(Source material Opens)

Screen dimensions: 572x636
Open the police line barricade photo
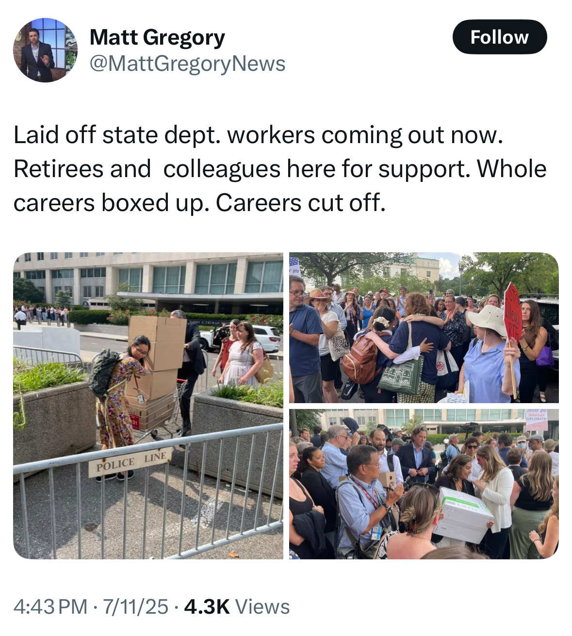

(Source material Closes)
(Source material Opens)

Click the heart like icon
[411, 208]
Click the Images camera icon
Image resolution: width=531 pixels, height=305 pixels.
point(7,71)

(Source material Closes)

Return only the stretch of the material above from the line holding "Screen dimensions: 572x636" through the line holding "Open the police line barricade photo", copied exactly.

Screen dimensions: 572x636
Open the police line barricade photo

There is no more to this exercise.